The prospect of the new bookstore appeared to ease concerns that the vacant property could prove a drag on the general downtown economy.

The property at the busy corner of Post and Reef roads is regarded by town officials and local business leaders as one of the business district's "anchor" retail sites, dating to the days when the Fairfield Store, a family-owned department store did business there for 75 years. But the commercial climate downtown languished after the Fairfield Store closed in 1996, causing a series of smaller shops and businesses to fail until the property was rebuilt and Borders opened in 2001.

"I'm thrilled that in this economy that something like this, with the quality tenants that are coming in, is a statement to how well the local commercial community is doing in Fairfield," said interim First Selectman Michael Tetreau.

George Szondy, chairman of the Fairfield Chamber of Commerce, also had high hopes for the new bookstore.

"This latest venture will not only increase the university's visibility locally, it will also bring more business to all of our other downtown members," he said.

Signaling Fairfield University's intent to develop a long-term downtown presence, von Arx added that the new bookstore could also be a venue for lectures by scholars, readings by authors and other cultural events sponsored by the school.

"Bookstores, as we all know, are an endangered species," he said. "We need conversations with friends and encounters with ideas that only a good bookstore and a good cup of coffee can facilitate."

The university will lease approximately 23,000 square feet for the store from Kleban Holding Co.

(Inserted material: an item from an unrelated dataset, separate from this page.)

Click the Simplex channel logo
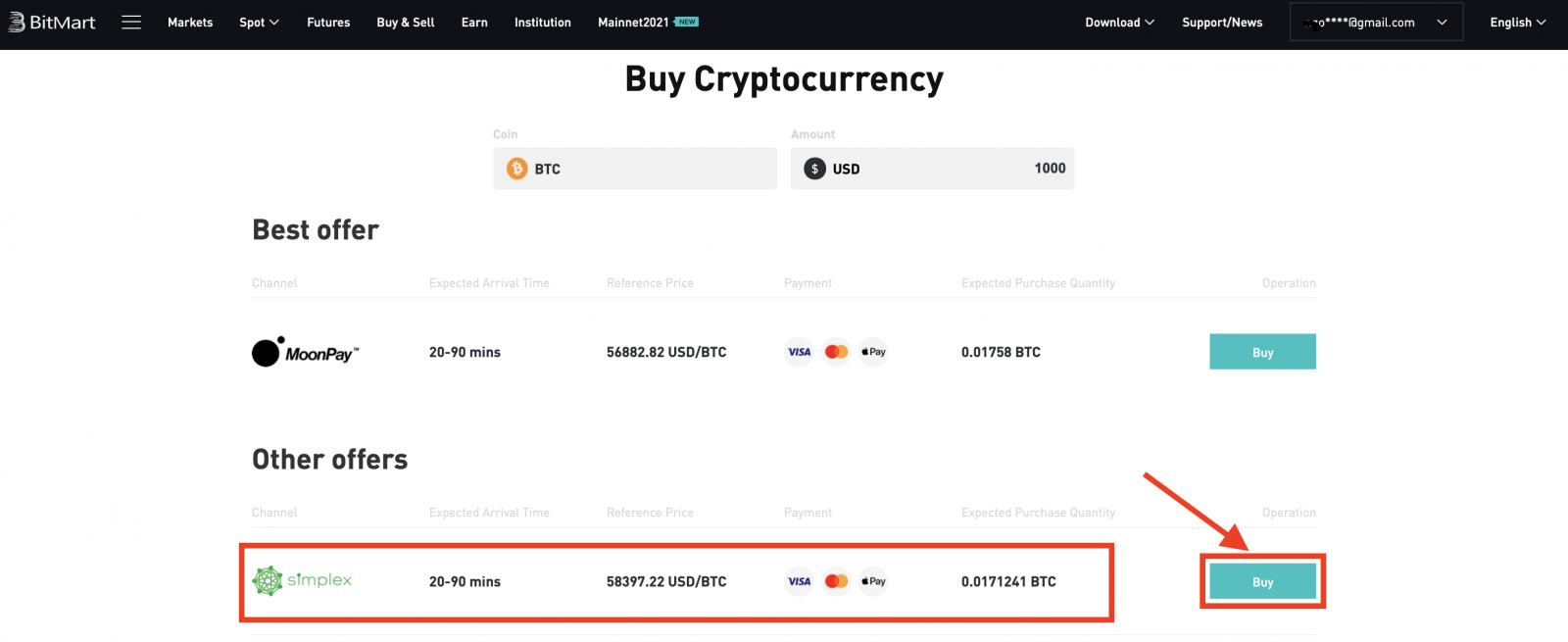The width and height of the screenshot is (1568, 642). tap(302, 580)
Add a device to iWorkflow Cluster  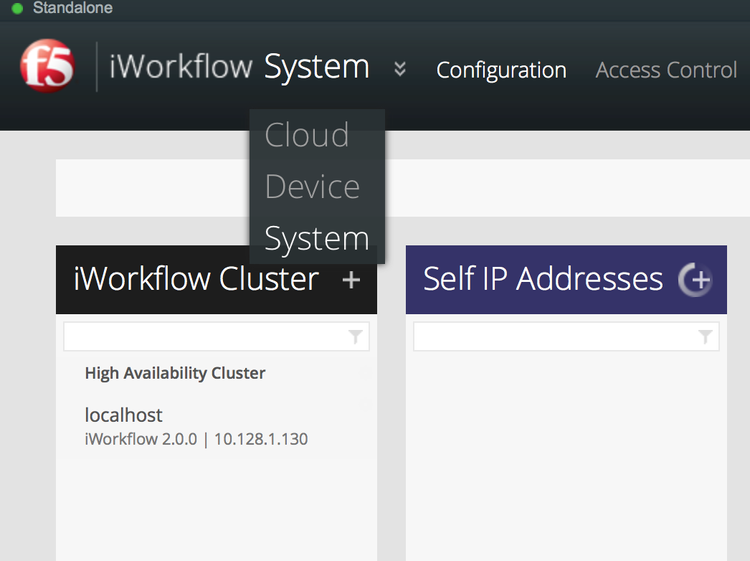(x=351, y=280)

LLC, whose principal is Al Kleban, founder of the Fairfield-based commercial real estate firm, Kleban Properties. The Kleban family also owns several other key Fairfield Center properties, such as the Brick Walk retail/office complex farther east on the Post Road.

"This opportunity is going to inject into Fairfield Center an intellectually stimulating and exciting component," Al Kleban said. "This event is probably one of the most important happenings that this town has ever experienced."

The new bookstore will occupy about 12,000 square feet on the ground floor, 3,200 square feet in the basement and about 7,500 square feet on the second floor of 1499 Post Road. Remaining space on the second floor will be leased for office use, Kleban Properties head and Al Kleban's son, Ken, told the Fairfield Citizen.

Like the school's existing bookstore on campus, the new retail outlet will be operated by Follett Higher Education Group, which manages more than 900 college and university bookstores across North America. After the downtown store opens, the university will retain a smaller on-campus retail outlet selling school merchandise and possibly a small convenience store.

The new downtown store will be modeled on other university bookstores in town centers, such as the Hammes Bookstore and Cafe in South Bend, Ind., near the campus of the University of Notre Dame, said Mark Reed, Fairfield University's vice president for administration and student affairs.

While the downtown store is about a mile from the Fairfield U. campus on North Benson Road, Reed told the Fairfield Citizen he feels it will be easily accessible to students.

"We have shuttles that run between the campus and the downtown," he said. "We're confident that the students will find their way there."

Former First Selectman, Kenneth Flatto, now the executive director of the state Division of Special Revenue, told the Fairfield Citizen in a phone interview Wednesday that he also supports the leasing of the property by the university's bookstore.

"This is going to be a first-rate enterprise that will be a cornerstone for Fairfield Center," he said. "This is a key property that I hoped would remain a community gathering place, so I think the concept is great."

Flatto, who left office in May, added that he held meetings with Al and Ken Kleban and university officials in April shortly before he stepped down to try to facilitate the university bookstore's move to Fairfield Center.